---------- Data ----------
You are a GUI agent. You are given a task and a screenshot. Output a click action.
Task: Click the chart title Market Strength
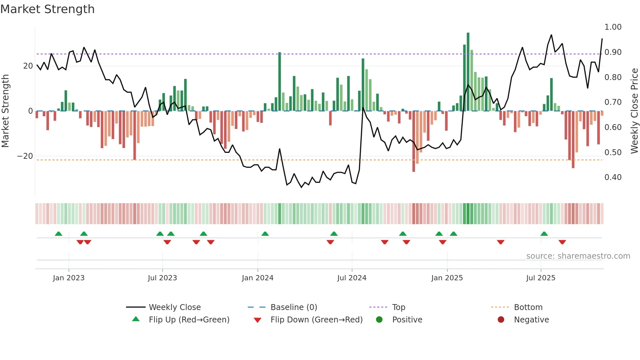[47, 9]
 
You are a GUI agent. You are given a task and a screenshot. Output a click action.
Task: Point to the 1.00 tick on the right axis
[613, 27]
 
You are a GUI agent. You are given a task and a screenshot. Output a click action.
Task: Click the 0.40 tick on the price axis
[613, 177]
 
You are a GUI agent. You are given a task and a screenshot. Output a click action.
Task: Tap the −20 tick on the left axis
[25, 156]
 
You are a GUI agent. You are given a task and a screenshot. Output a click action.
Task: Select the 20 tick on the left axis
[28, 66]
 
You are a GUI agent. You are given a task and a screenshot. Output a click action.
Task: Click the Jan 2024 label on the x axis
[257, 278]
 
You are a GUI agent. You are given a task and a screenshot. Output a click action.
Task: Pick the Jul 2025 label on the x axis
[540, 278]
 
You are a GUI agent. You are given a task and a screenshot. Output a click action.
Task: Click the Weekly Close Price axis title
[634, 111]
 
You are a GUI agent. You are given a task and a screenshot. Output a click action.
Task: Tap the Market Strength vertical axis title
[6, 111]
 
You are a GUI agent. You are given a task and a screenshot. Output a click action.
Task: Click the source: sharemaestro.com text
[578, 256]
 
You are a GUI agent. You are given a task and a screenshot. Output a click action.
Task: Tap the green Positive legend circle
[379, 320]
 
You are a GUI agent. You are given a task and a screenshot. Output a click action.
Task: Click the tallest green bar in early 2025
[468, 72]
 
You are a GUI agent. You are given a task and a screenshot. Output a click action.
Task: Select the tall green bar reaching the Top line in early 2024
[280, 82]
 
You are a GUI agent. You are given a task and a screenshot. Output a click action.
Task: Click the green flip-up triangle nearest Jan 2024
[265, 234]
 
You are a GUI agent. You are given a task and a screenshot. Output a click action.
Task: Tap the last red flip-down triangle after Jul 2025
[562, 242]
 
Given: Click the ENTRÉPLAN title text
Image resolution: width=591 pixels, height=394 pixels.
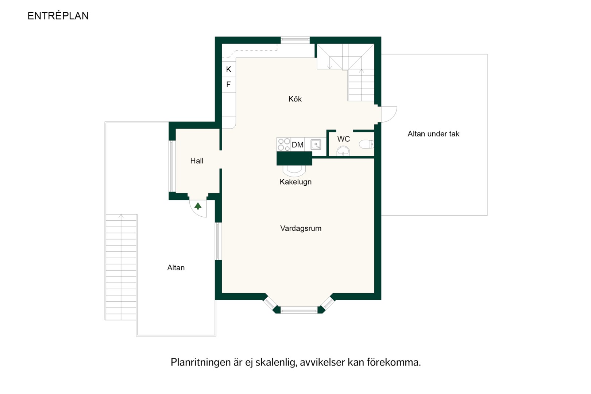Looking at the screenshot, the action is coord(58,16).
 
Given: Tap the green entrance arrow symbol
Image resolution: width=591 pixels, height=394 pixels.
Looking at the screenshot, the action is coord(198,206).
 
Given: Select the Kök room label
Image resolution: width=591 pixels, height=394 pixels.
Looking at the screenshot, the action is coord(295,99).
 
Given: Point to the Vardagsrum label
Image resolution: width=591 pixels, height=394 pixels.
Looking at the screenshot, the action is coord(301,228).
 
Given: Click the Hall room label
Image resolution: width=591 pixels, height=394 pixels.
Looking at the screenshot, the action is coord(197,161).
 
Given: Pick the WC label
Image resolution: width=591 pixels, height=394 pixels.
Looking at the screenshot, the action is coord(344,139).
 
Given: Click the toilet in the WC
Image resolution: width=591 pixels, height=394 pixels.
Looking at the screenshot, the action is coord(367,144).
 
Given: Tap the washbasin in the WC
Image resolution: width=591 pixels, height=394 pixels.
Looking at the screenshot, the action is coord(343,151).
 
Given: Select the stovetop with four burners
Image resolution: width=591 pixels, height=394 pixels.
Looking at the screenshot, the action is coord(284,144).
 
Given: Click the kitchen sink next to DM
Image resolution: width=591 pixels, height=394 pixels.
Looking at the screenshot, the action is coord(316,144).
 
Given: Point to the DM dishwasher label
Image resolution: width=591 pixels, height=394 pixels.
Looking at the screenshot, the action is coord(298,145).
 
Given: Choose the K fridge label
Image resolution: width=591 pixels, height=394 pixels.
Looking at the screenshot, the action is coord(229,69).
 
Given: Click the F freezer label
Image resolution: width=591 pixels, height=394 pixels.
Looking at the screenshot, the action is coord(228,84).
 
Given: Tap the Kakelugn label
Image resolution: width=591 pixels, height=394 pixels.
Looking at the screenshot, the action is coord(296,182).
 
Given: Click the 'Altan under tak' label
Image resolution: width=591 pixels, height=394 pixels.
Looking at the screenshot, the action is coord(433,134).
----------
### [Exercise]
Can you gather every line above that contains the string "label" and copy each one out? Case counts.

### [Solution]
Task: Click the Jan 2024 label on the x axis
Task: Pick the Jul 2025 label on the x axis
Given: Select the Kök room label
Given: Point to the Vardagsrum label
Given: Click the Hall room label
Given: Pick the WC label
Given: Point to the DM dishwasher label
Given: Choose the K fridge label
Given: Click the F freezer label
Given: Tap the Kakelugn label
Given: Click the 'Altan under tak' label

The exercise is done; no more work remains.